LEOMINSTER — City native and prolific author Matt Serafini recently had his eighth novel published, a 212-page fiction page turner that delves into the dark world of vigilante Leo Holland titled “Graffiti Tombs.”
“If you had to put ‘Graffiti Tombs’ into a category, you would call it a haunted house story, as I haven’t done one of those yet, but inspiration-wise it’s a pretty distinct combination of my interests: revenge cinema of the 70s and 80s, bold and bloody Italian horror, and the hallucinatory fiction of writers like Bret Easton Ellis, Kathe Koja, and Brian Evenson,” Serafini said of the idea behind the plot of his latest offering.
Serafini, who is also a screenwriter, grew up in Leominster and got his “entire education in Central Mass.” He attended St. Anna School, graduated from Leominster High School, and earned a degree at Fitchburg State University while working full time at Market Basket on Sack Boulevard.
He moved up to New Hampshire several years ago but still has a lot of family and friends in Leominster.
“I’m back there all the time,” Serafini shared. “I’ll always love the Plastic City.”
He said with each of his books he’s “always looking to do something a bit differently than what I’ve done before,” and he nailed that ambition with “Graffiti Tombs.”
The book’s description states that the main character, Holland, tracks the source of a new street drug to the decrepit tower in the heart of Times Square. There among the graffiti-laden corridors, he discovers a world of sinister phenomena. Malevolent spirits haunt hotel rooms. Hidden floors reveal forgotten tragedies. A strange figure with a straight razor prowls the halls. Now, with the help of a young social worker, Holland must find a way to escape the supernatural engine that powers the city’s most haunted building. Or lose his soul trying.
Serafini said he’s been writing for about 15 years now and that “somewhere along the way I trained myself to write a little bit each day.”
“It’s just something I have to do at this point and if I don’t, I feel very unfocused and off for the rest of the day,” he said. “I work in my office, usually with music cranked, whatever best captures the spirit of my current project, just trying to move the ball forward a little with each session.”

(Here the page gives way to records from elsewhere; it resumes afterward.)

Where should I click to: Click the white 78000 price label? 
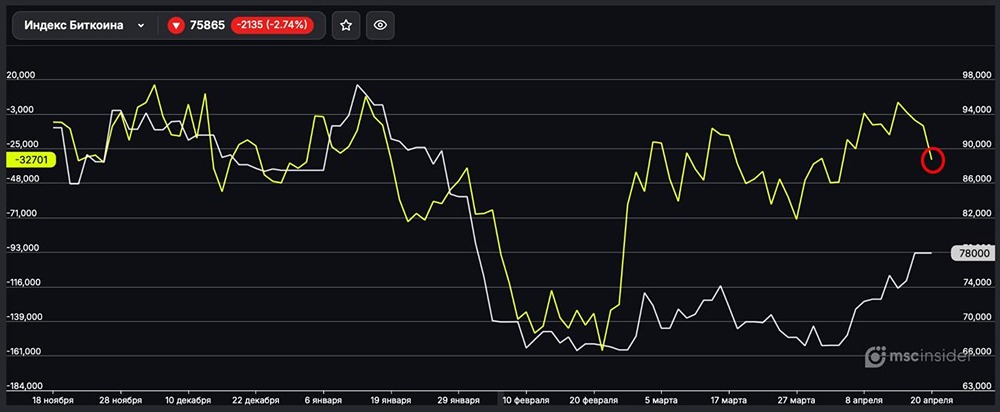[974, 254]
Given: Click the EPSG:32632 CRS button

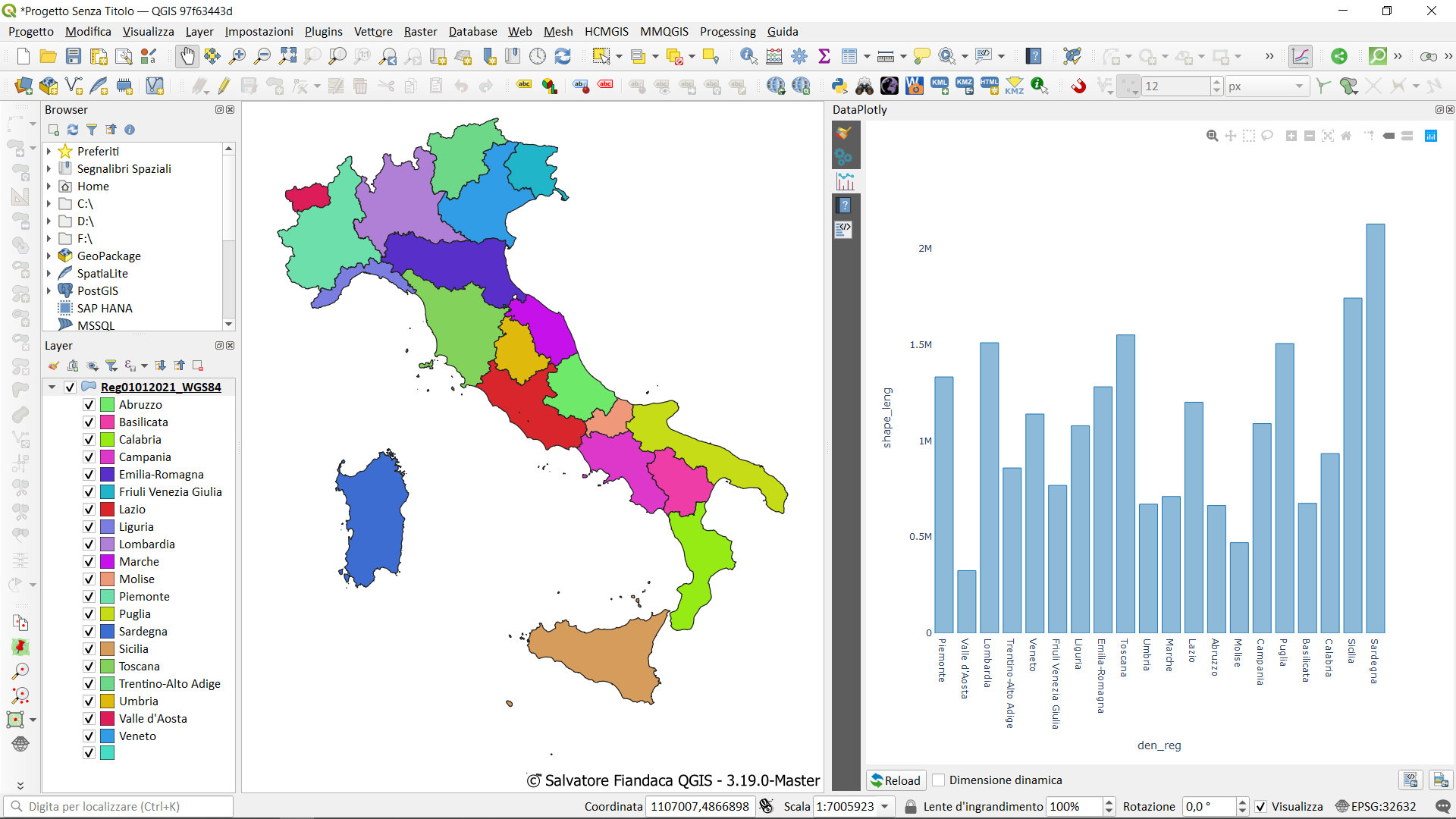Looking at the screenshot, I should click(x=1376, y=807).
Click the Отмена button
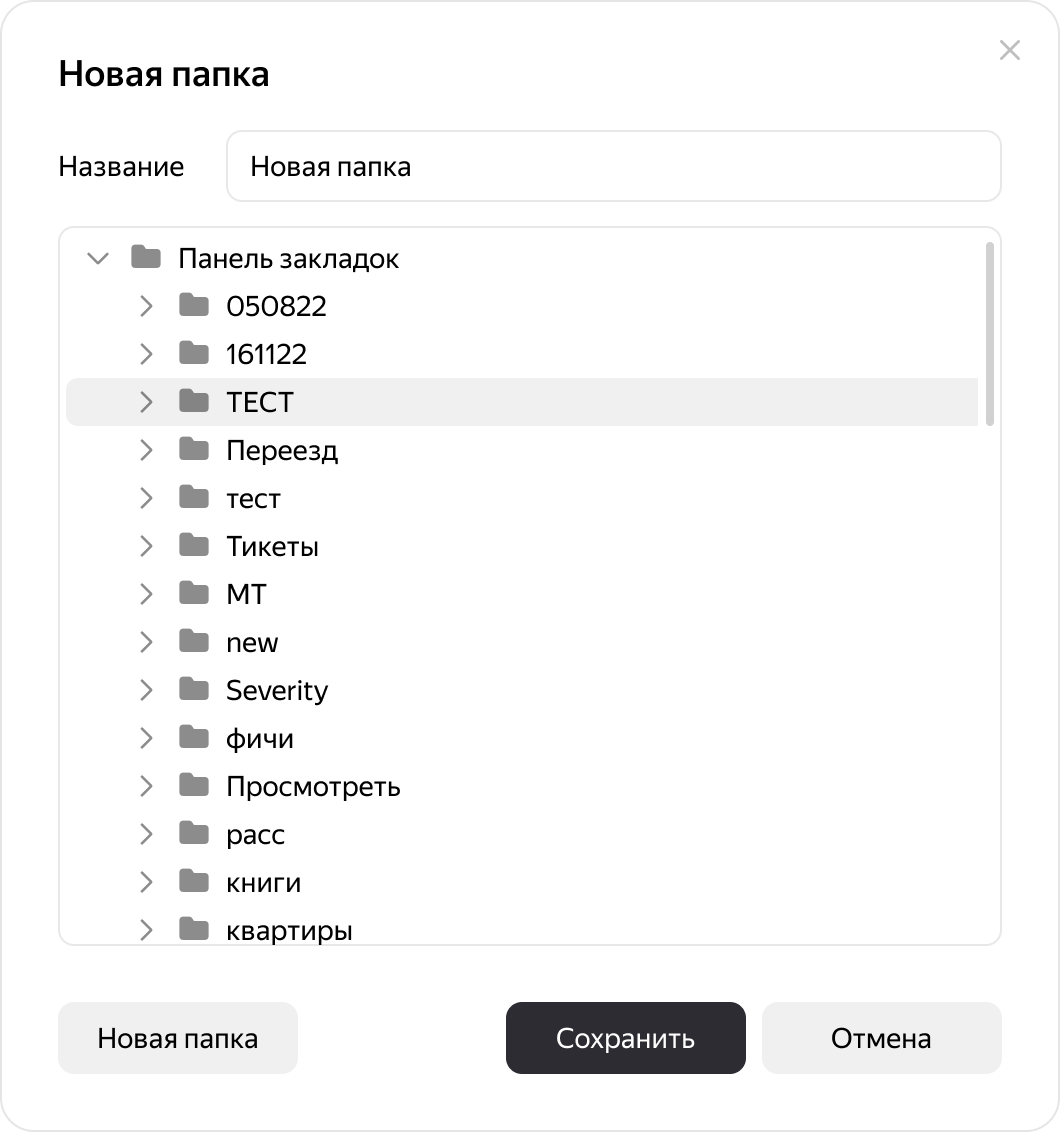The image size is (1060, 1132). [x=881, y=1038]
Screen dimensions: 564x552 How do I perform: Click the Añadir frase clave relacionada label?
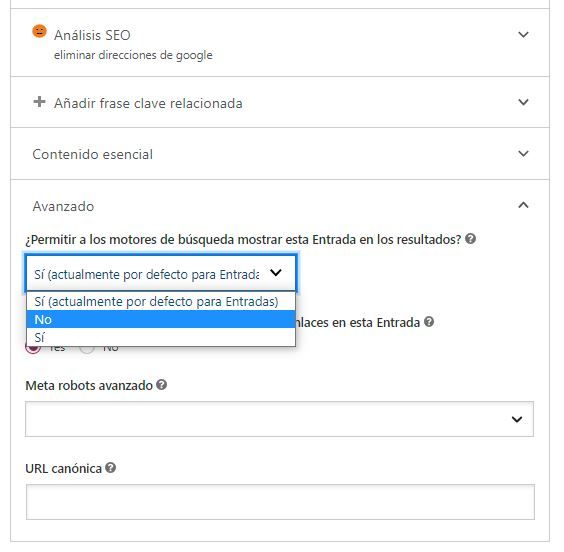[x=148, y=103]
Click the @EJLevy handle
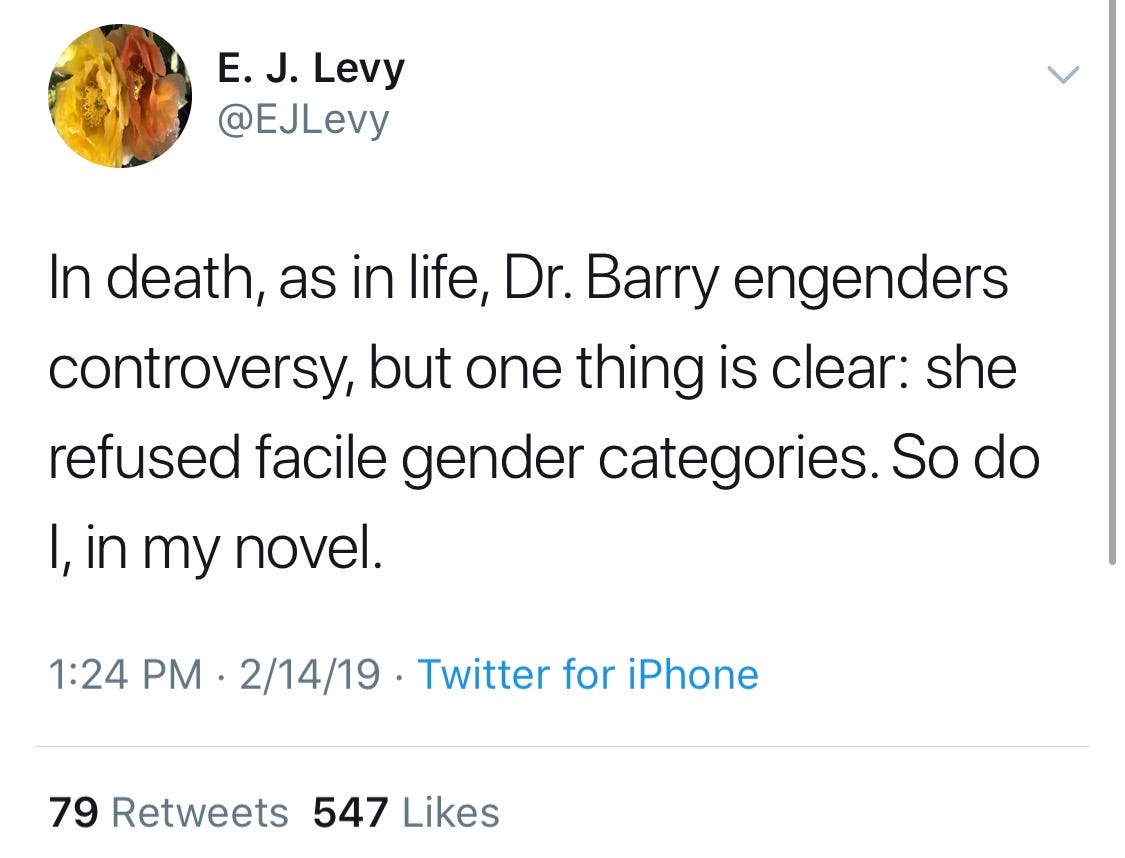The height and width of the screenshot is (858, 1125). click(x=303, y=120)
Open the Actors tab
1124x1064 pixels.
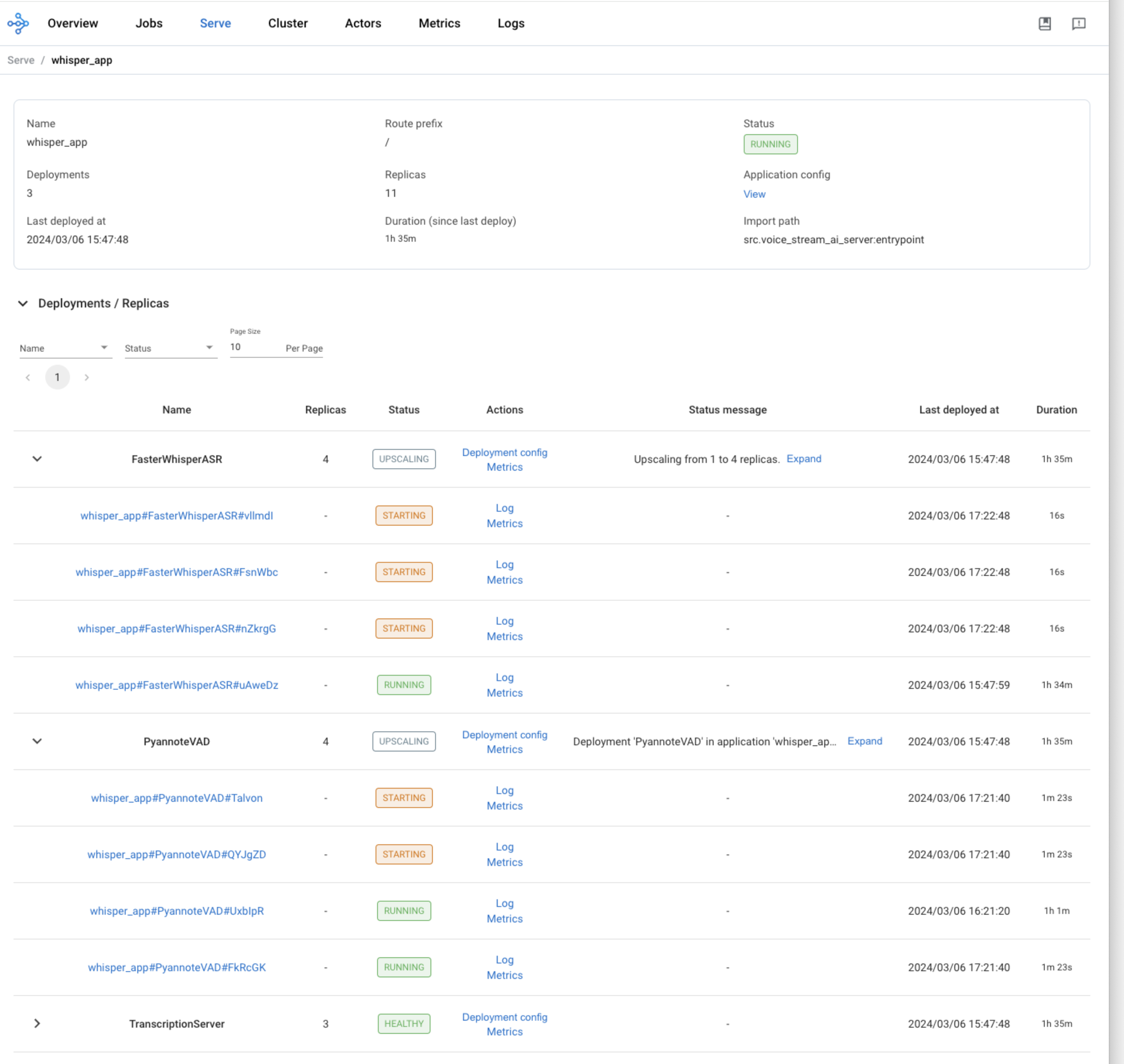363,23
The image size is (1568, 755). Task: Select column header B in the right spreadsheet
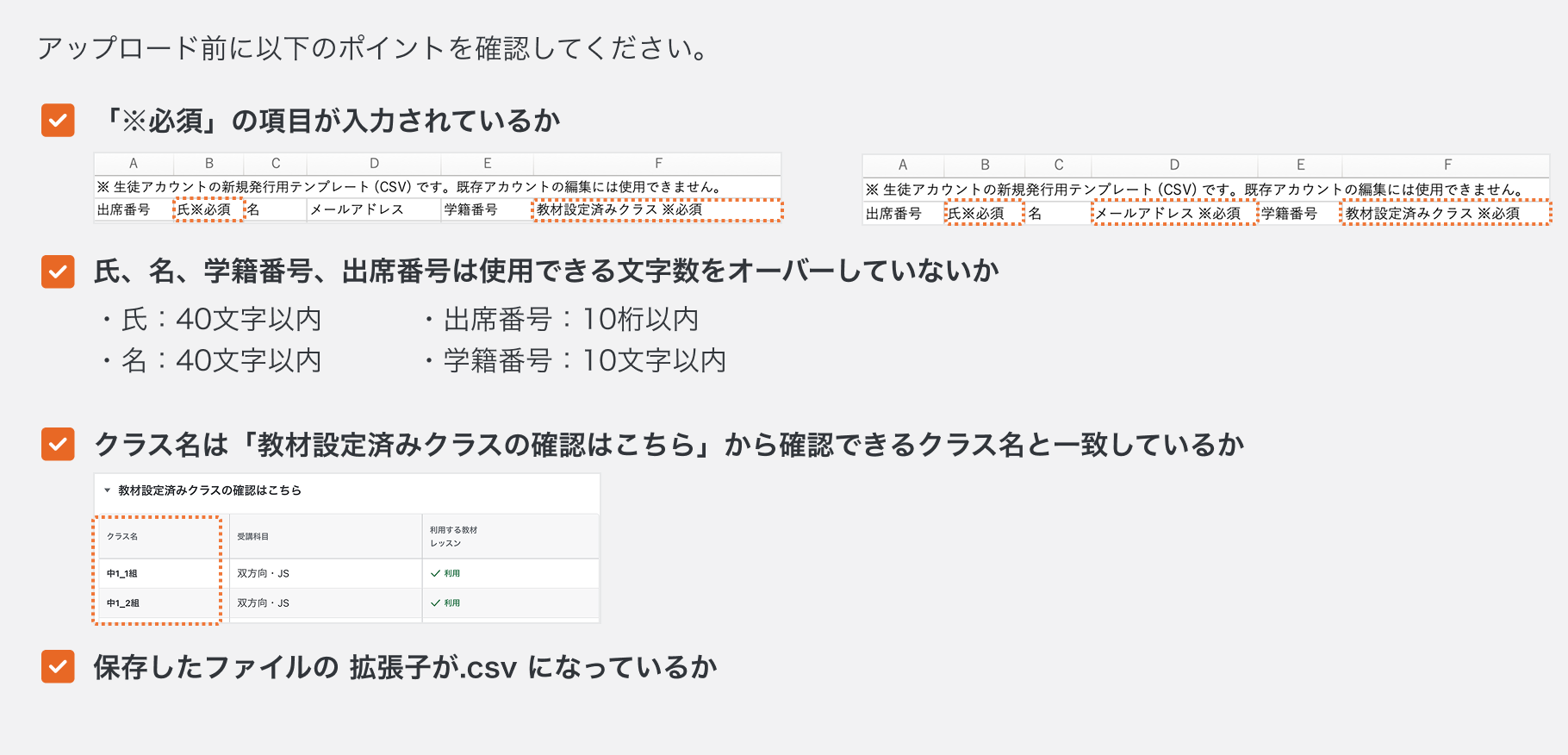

His writing style has been described as “stylish, blood-soaked prose” and previous books include “Under the Blade” and “Scared to Death.” When asked what he enjoys most about the writing process and what are some of the challenges that come along with it, Serafini put into words how he feels.
“The most gratifying part of writing is when your project starts to take shape,” he said. “No book comes easily into existence and it’s often a struggle to find what it is you’re actually trying to say. Sometimes you begin with nothing more than a concept, or a feeling, but as you write and edit, you discover what that thing actually is. When that happens, it’s truly fascinating and rewarding.”
When it comes to shaping the subjects and characters for his books the author said he “always use my interests as a jumping off point.”
“But beyond that, each book always begins with the characters. Who are they? What are they saying about the world around us?” Serafini said. “In this book, which is set in New York City in the early 80s, we’re talking about a school teacher turned vigilante and the swirl of conflict and contradictions within him that actually define the human experience.”
The response to his books has been nothing short of positive, from his own village and beyond.
“I’m grateful to have a circle of supportive people, from longtime friends and family to other authors and filmmakers,” Serafini said. “It’s invaluable to have people to bounce ideas off. You can’t grow without that kind of support and feedback.”
He went on to say that the reaction to “Graffiti Tombs” from his hometown community “has been fantastic.”
“For some reason I never thought to advertise myself locally, but I decided to try that this time and I’ve had a steady stream of people contacting me through my website looking to buy signed books.”
He also appreciates the support that comes in the form of readership, which Serafini said is “invaluable.”
“I’m grateful to everybody who buys my books because, without them, I don’t get to keep doing this,” he stated. “In my personal life, support is even more important. As with many professions, being a writer means isolating yourself from everyone that you love for at least a chunk of each day. With deadlines sometimes that means nights and weekends, too. You never really turn it off. And like all professionals who keep fluid hours, it’s always easier if you have a supportive partner. My wife has never been anything but 100% supportive and understanding and I am grateful for that.”
Fans can purchase his books in print or digital wherever books are sold, including Amazon and Barnes & Noble, and Serafini encourages readers to request that local booksellers “stock my books.”